A central concept in the treatment of spatial autocorrelation is the so-called spatial weights matrix, discussed in detail in Part III of this Volume. For now, it is sufficient to know that this matrix shows the neighbor relations between observations. An element of the matrix in row \(i\) and column \(j\), \(w_{ij}\), is non-zero if \(i\) and \(j\) are neighbors (using one of many possible definitions). Technically, this is the same as an adjacency matrix for a graph or network, where the observations are nodes and the non-zero weights correspond to the edges that connect the nodes. In the treatment of spatial weights, the graph structure will be called the connectivity graph.

For example, in Figure 3.9, the connectivity graph is shown for the community area mean centers from Figure 3.7. This graph represents a distance-band weights matrix with a cut-off distance that corresponds to the largest nearest neighbor distance between points, the so-called max-min distance criterion. This ensures that each observation (node) has at least one neighbor.

Figure 3.9: Connectivity graph of mean centers

A Minimum Spanning Tree (MST) is a subset of this graph that constitutes a tree, i.e., “a connected, undirected network that contains no loops” (Newman 2018). Importantly, this means that all nodes are connected (no isolates or islands) and there is exactly one path between any pair of nodes (no loops). As a result, a tree associated with \(n\) nodes contains exactly \(n-1\) edges. The MST is a special tree in that the total sum of the edge lengths (typically a weight) is minimized. It constitutes a simplification of the full network structure that fulfills a minimum cost objective.

For example, the MST computed from the network structure in Figure 3.9 is shown in Figure 3.10. The complexity of the graph is greatly reduced and now consists of only 76 edges (for 77 observations or nodes).

Figure 3.10: Mininum Spanning Tree for Connectivity graph of mean centers

The MST is similar to, but distinct from the solution to the so-called traveling salesperson problem, which looks for a route through the network that achieves a minimum cost objective, but visits each node just once. This implies that the nodes in a solution to the traveling salesperson problem cannot have a degree (i.e., the number of edges connected to it) larger than two. In Figure 3.10, the maximum degree is four.

A classic solution to the MST problem is achieved by Prim’s algorithm (Prim 1957), illustrated in the following worked example. The MST plays a major role in some of the spatial clustering procedures discussed in Volume 2.

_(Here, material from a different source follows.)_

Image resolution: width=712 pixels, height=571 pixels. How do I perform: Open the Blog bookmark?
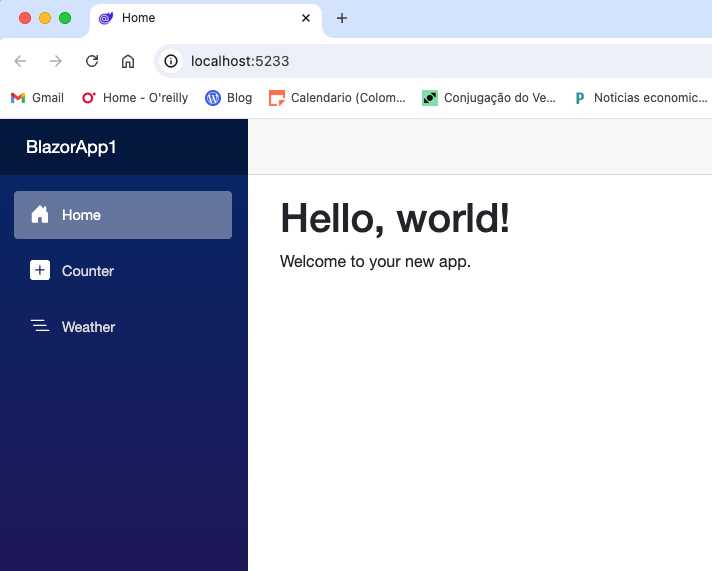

3.4.1.1 Worked example - Prim’s algorithm for MST

A small toy example consisting of 9 points is used to illustrate the mechanics of Prim’s MST algorithm. The coordinates of the points are listed in Figure 3.11.

Figure 3.11: Toy example point coordinates

The corresponding inter-point distance matrix is given in Figure 3.12.

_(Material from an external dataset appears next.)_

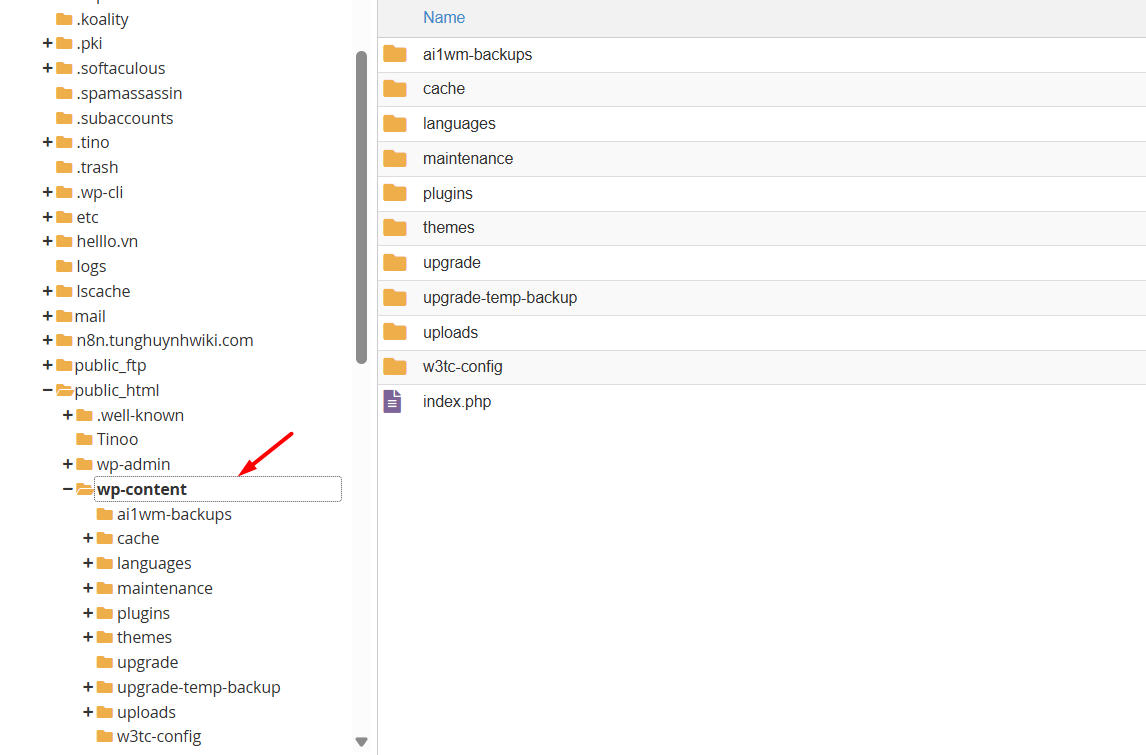Click the plugins folder icon in file list

[x=395, y=193]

Figure 3.12: Inter-point distance matrix

The inter-point distances form the basis to construct a connectivity graph for a distance band that ensures that each point is connected to at least one other point. In the example, this distance is 29.15.¹⁹ The corresponding graph representation is given in Figure 3.13, where each point is a node and the edges show the connections and associated distances.

Figure 3.13: Connectivity graph

Prim’s algorithm proceeds by starting at a random node and selecting the shortest edge to the next node. For example, starting with node 1, there is only a single edge, such that the first path is from node 1 to 2. At node 2, there are two edges, 2-4 with length 15.81, and 2-5 with length 18.03. Therefore, the next link is between 2 and 4. At this point, the shortest path follows the red lines as in Figure 3.14.

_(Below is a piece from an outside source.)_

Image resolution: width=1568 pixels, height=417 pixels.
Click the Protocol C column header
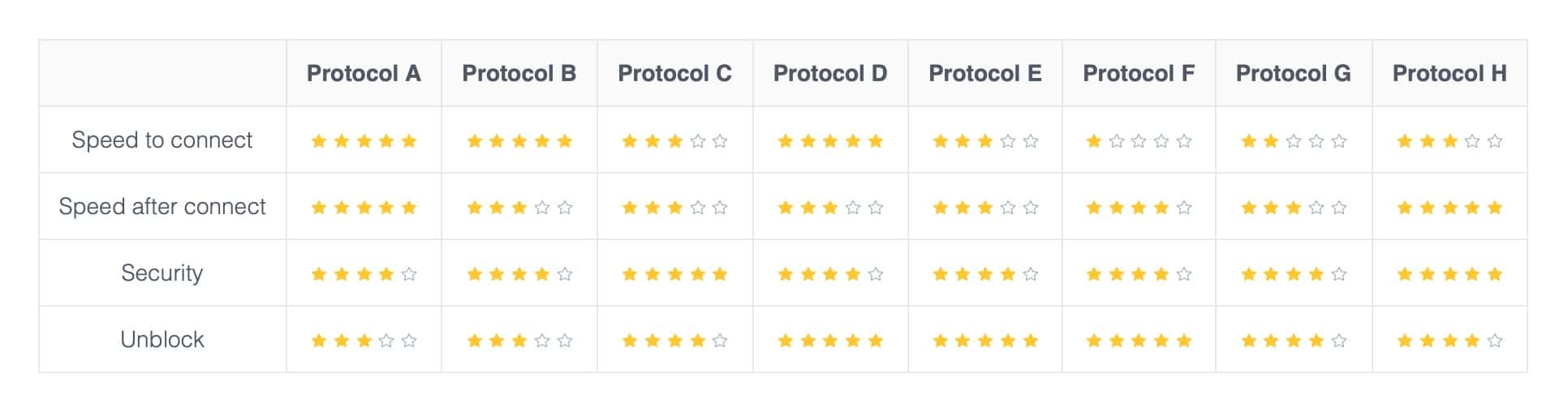pos(674,74)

Figure 3.14: Initial steps in Prim’s algorithm

At node 4, the two edges have the same length, so 4 could be connected to either 6 or 5. The order is immaterial, since the length of 15 is the smallest in the network and will have priority over any other edge. At this point, the path consists of 1-2, 2-4, 4-6 and 4-5. The next step connects 5 to 7 (18.03), then 7 to 8 (18.03), and 8 to 9 (15). The only remaining unconnected node is 3, which is linked to 5 (29.15). The resulting MST follows the red lines in Figure 3.15. Every node is visited and the total distance of the path is minimized. The solution consists of eight edges, which is \(n - 1\).

Figure 3.15: Minimum spanning tree

Note that the MST solution is not unique since there can be several trees that achieve the same minimum cost solution.

3.4.2 Minimum Spanning Tree options

Minimum Spanning Tree is one of the entries in the options menu associated with a map view for a point layer (right click on the layer to invoke the menu). There are two main options: Display Minimum Spanning Tree, which simply shows the edges on the point map, and Save Minimum Spanning Tree. The latter saves the MST information in the gwt spatial weights format (see Chapter 11), which makes it available for use in other analyses.

In addition, there are two options to (slightly) change the format of the MST display: Change Edge Thickness (with three options: Light, Normal - the default - and Strong), and Change Edge Color. The display in Figure 3.10 has the Edge Thickness as Strong and the color changed to blue (from the default black).

Connectivity graphs are discussed in more detail in the chapters dealing with spatial weights in Part III.↩︎